Excerpted text:
Rich countries not providing poor with pledged climate finance, analysis says
Developed country governments will reportedly fail to provide $100bn a year for the next four years
Rich countries will continue to miss a longstanding pledge to provide poor countries with $100bn a year in climate finance for the next four years, new analysis suggests on the eve of a crunch meeting of world leaders at the UN on Monday.
The promised cash is seen as essential to gaining support from developing countries for a global climate deal to fulfil the 2015 Paris agreement, with only six weeks go before vital UN climate talks, called Cop26, to be hosted in Glasgow this November.
However, current pledges and announced plans from developed country governments will amount to only about $93bn to $95bn a year in climate finance by 2025, according to Oxfam.
More than 30 world leaders have been invited to a vital meeting on Monday on the sidelines of the UN general assembly in New York. Co-hosted by Antonio Guterres, the UN secretarygeneral, and Boris Johnson, the UK prime minister, the meeting will focus on climate finance.
A Whitehall source told the Guardian the aim of the meeting was to bring together the leaders of big economies with the leaders of poor countries that are likely to suffer most from the climate crisis. Some of the world’s poorest countries will have the chance at the meeting to demonstrate how vital it is both for more funding to be made available, and for large economies – including China – to cut their greenhouse gas emissions faster.
Poor countries need climate finance to help them cut greenhouse gas emissions and cope with the impacts of extreme weather. They were promised in 2009 that $100bn a year would be provided, from public and private sources, from 2020 to 2025.
Data from the OECD on Friday showed that climate finance reached only $80bn in 2019, falling $20bn below the 2020 target. Oxfam’s projections, which build on the OECD data, show that recent pledges to increase those amounts in the next four years are still inadequate.

Material shown:
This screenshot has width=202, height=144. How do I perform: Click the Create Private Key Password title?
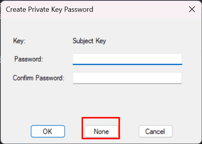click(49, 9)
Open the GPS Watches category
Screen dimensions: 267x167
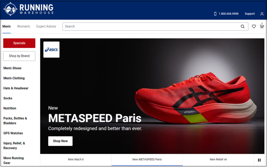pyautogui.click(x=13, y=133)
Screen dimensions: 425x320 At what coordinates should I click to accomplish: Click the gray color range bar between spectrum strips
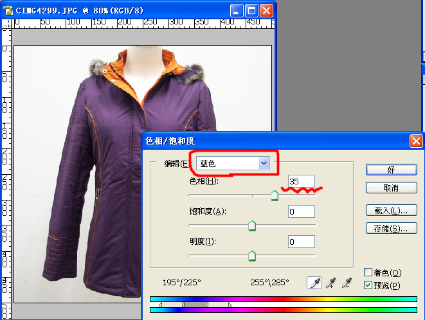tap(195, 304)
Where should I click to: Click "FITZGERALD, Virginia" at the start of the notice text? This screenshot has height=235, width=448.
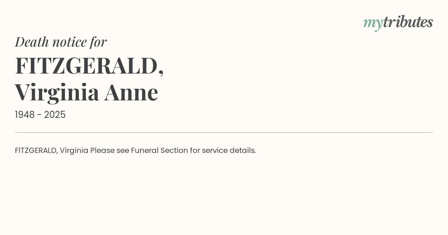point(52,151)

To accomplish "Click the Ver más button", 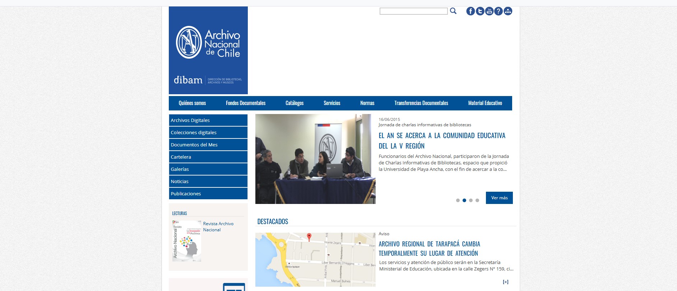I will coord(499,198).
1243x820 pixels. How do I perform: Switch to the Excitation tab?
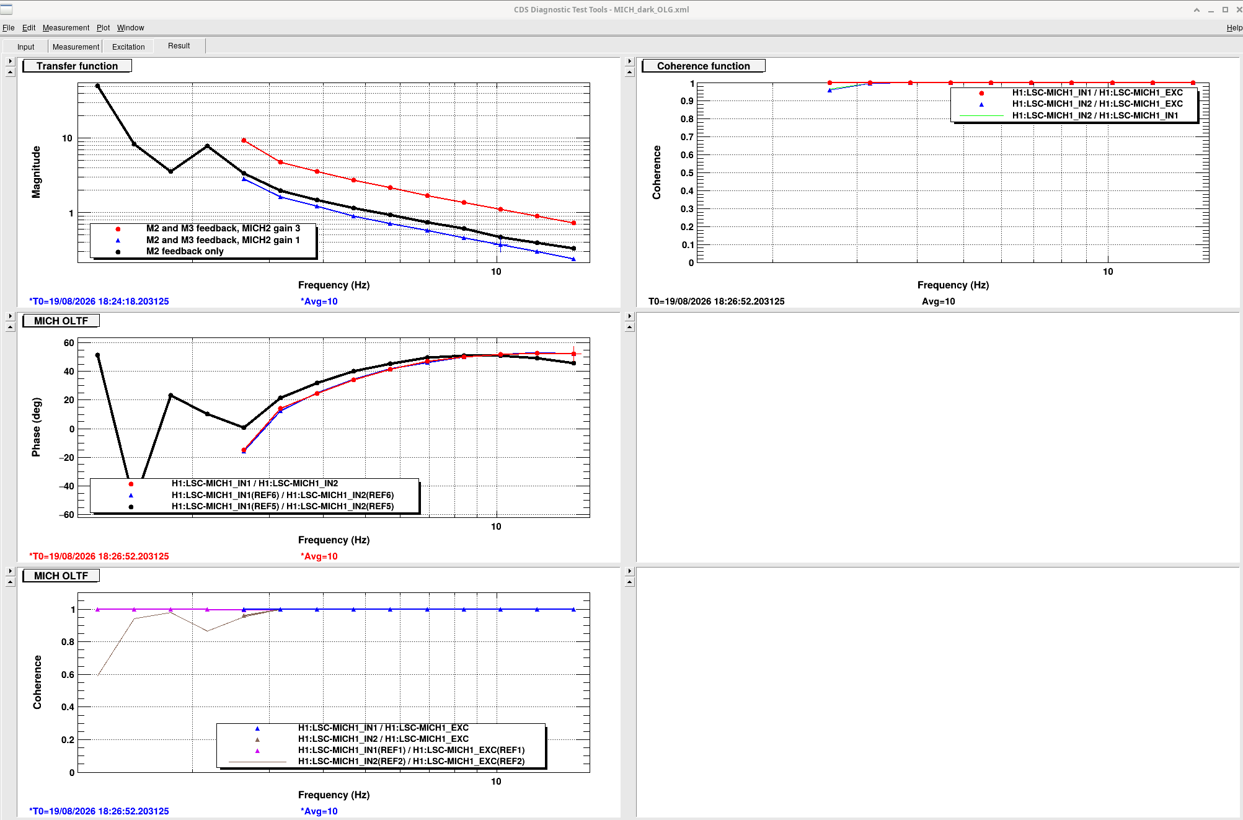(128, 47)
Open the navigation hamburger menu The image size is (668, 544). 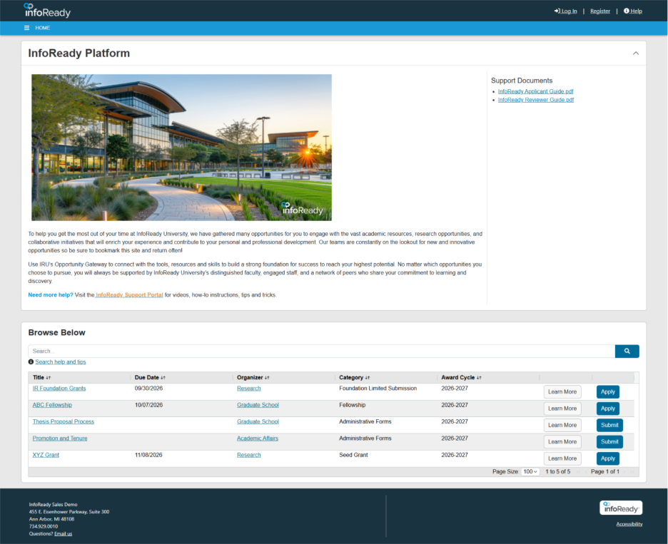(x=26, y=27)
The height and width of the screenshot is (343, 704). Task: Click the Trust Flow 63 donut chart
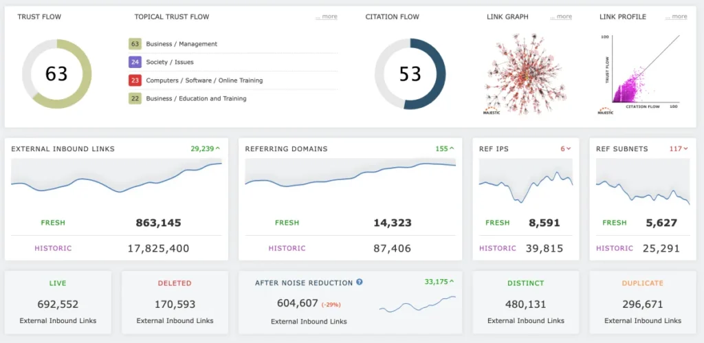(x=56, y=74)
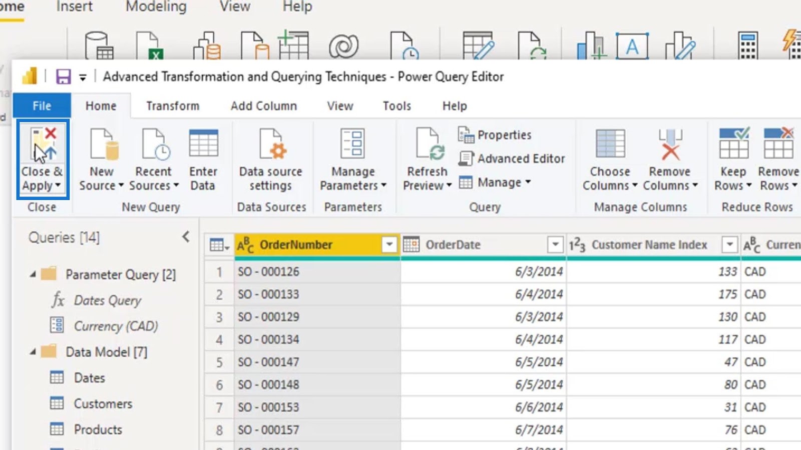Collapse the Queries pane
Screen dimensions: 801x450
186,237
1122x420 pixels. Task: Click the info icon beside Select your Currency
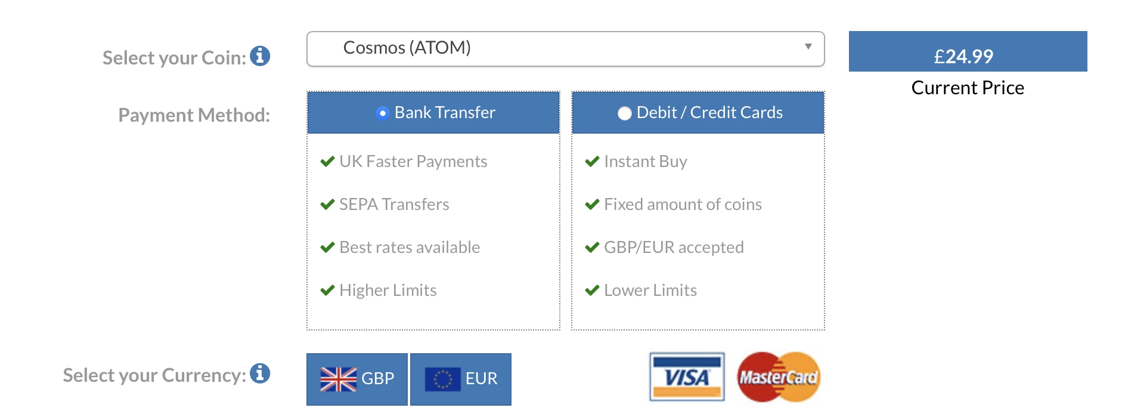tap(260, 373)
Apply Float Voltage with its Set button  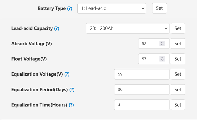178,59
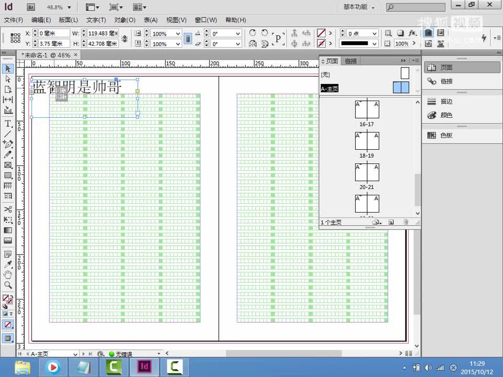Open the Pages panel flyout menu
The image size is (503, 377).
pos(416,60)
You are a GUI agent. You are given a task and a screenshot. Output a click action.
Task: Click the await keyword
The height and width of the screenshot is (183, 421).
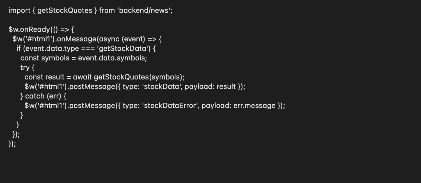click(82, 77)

What you need to do: Translate this sentence from the climate finance article into Spanish: "Poor countries need climate finance to help them cut greenhouse gas emissions and cope with the impacts of extreme weather." The material comes from a source unrelated to the climate finance article.

Response area: Los países pobres necesitan financiación climática que les ayude a reducir las emisiones de gases de efecto invernadero y a hacer frente a los impactos de los fenómenos meteorológicos extremos.